* _Stated task_: Transcribe the rows between the line holding "Find the location" and the end of the records, inclusive.

* _Given information_:
○ ○ ○ ○ ○
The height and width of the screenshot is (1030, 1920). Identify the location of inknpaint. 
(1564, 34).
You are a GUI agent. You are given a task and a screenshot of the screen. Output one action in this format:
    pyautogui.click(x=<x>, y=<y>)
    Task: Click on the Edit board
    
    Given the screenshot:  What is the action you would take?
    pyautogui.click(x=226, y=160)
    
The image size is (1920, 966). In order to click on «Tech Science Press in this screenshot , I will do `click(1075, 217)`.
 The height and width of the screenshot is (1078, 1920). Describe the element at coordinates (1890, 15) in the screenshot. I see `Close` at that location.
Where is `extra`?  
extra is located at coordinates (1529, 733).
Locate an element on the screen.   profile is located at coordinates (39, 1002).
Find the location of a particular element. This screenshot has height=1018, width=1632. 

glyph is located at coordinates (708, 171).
○ ○ ○ ○ ○
* _Correct result_:
Find the location of a particular element. This screenshot has height=1018, width=1632. 

glyph is located at coordinates (708, 171).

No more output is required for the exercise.